There’s no denying this was a major economic blow for the Comleys.

“The haylage was worth maybe $10,000. If you replaced the silo, it would probably cost you $80,000,” Comley said. He won’t be putting up another.

“So, it’s a loss, but you know what? Could have been fatalities. I was standing beside that silo that afternoon. I was right there.”

Maybe somebody is looking out for Will Comley. He’s still in business, and he’s hoping the business will grow, though not in the size of his farm or the number of his cows.

He doesn’t want more cows. “I’m happy with where I’m at,” he said. “I’d like to have more customers.”

Rather than get larger, Comley’s Country Creamery at 103 Fraser Rd. in Mexico has gotten more personal.
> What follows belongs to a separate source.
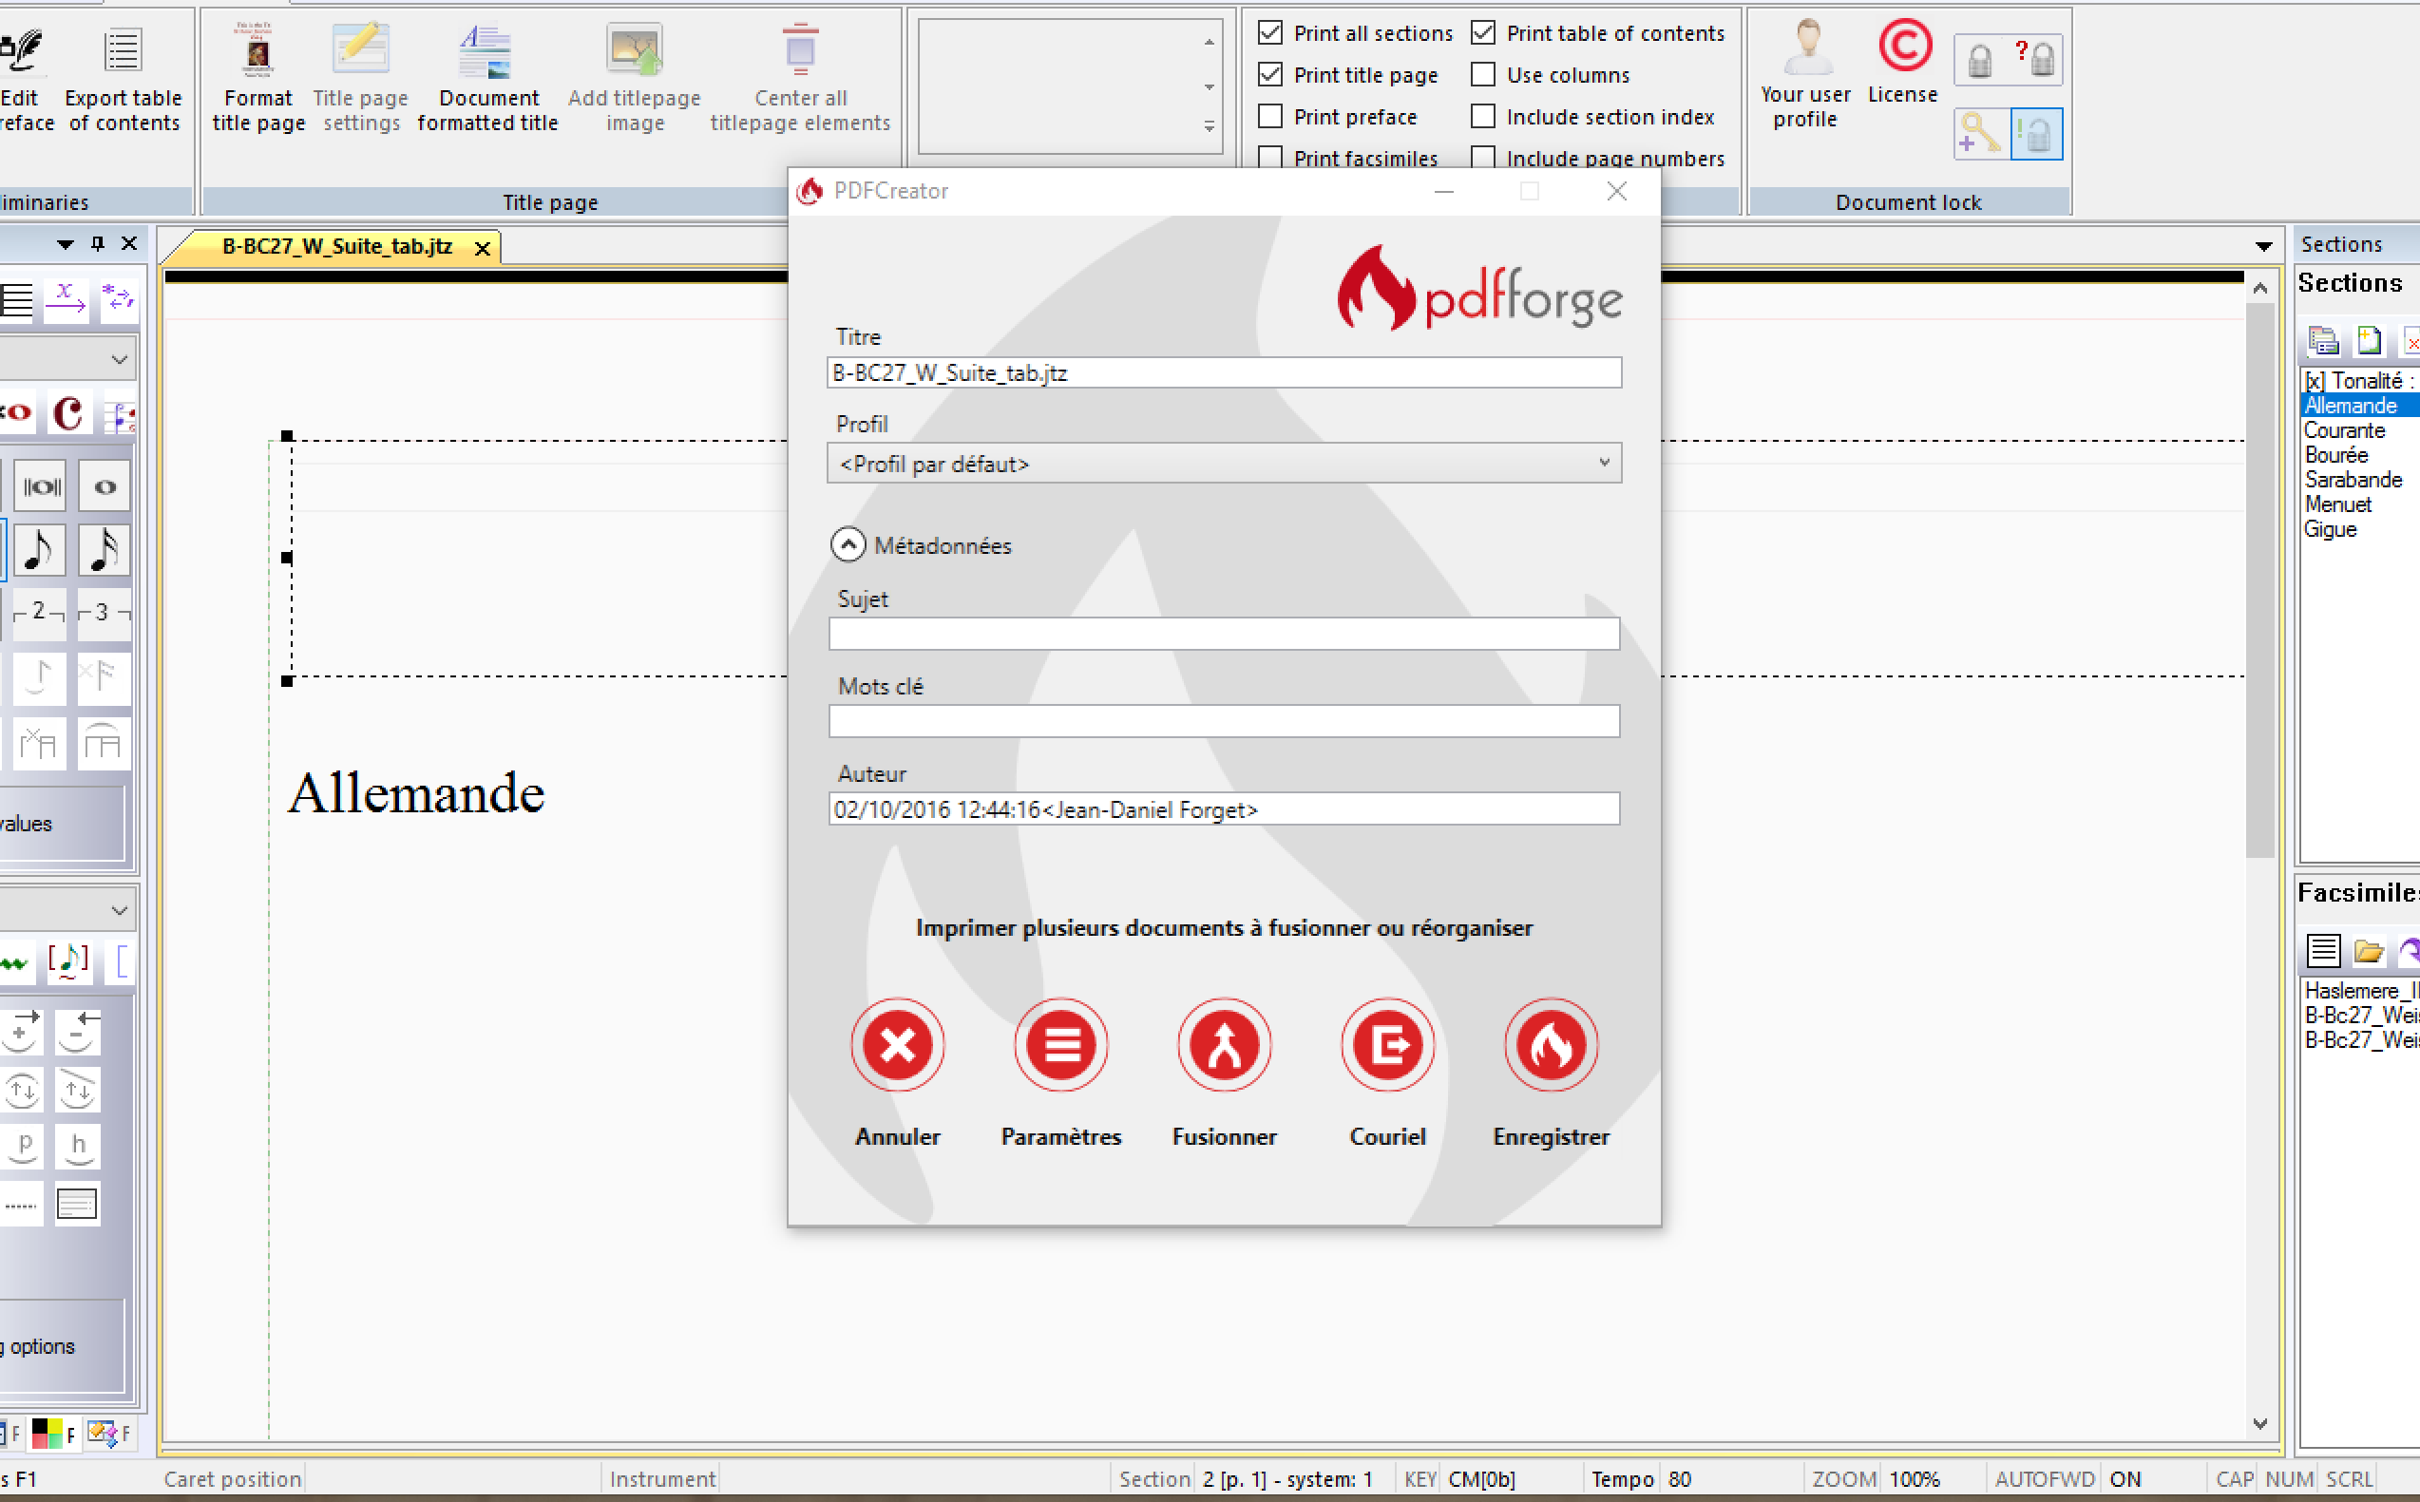Click the Enregistrer flame icon
The image size is (2420, 1502).
[1551, 1044]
“We decided instead of expanding, we’d like to connect with our own customers who look me in the eye and know I’m telling the truth about what I have, and my cows, my farm, whatever I do, whatever practices I have, they can have confidence in me. I don’t do any hormones. We graze as much as possible. I try to keep the cows as healthy as possible.

“I’ve really enjoyed having the people come here and getting to know the people who uses our products,” he said. “We have a far greater knowledge of the community now we have a little store here, and the people come here on a regular basis. It’s really been nice.”

And he’s proud of the way his milk is made, proud of what’s in it and what isn’t, and proud his milk has a higher butterfat content than the standard government-regulated 3.25% butterfat found in the usual store-bought whole milk.

“We don’t use chocolate syrup or corn syrup,” he said. “It’s just some sugar and very expensive cocoa and milk, and that’s it.”

Comley pasteurizes his milk but he doesn’t homogenize it. The cream floats to the top.

Aside from the store they’ve set up at the farm, they’re in seven stores throughout the county: Ontario Orchards, Scriba Meats, Buttercup Cheese in Central Square, Speedy’s truck stop, Mapleview Market, the General Store in Pulaski, and Colosse Cheese. He delivers all the milk to those stores. And he’s trying to get his milk in others. “I hope we get in 50 stores,” he said.

It’s a tough business, but Will Comley’s a tough, and yet gentle, man. He noted not long ago they were getting the same price for their milk they were getting in 1987.

“You do what you gotta do to survive,” he said, but when you look around his store you see one message after another of love and faith and kindness, and when you talk with them you feel that goodness, not the one or two-percent variety, but the whole milk kind with cream on the top, and you realize the Comleys are more than survivors, they’re models of what people can be.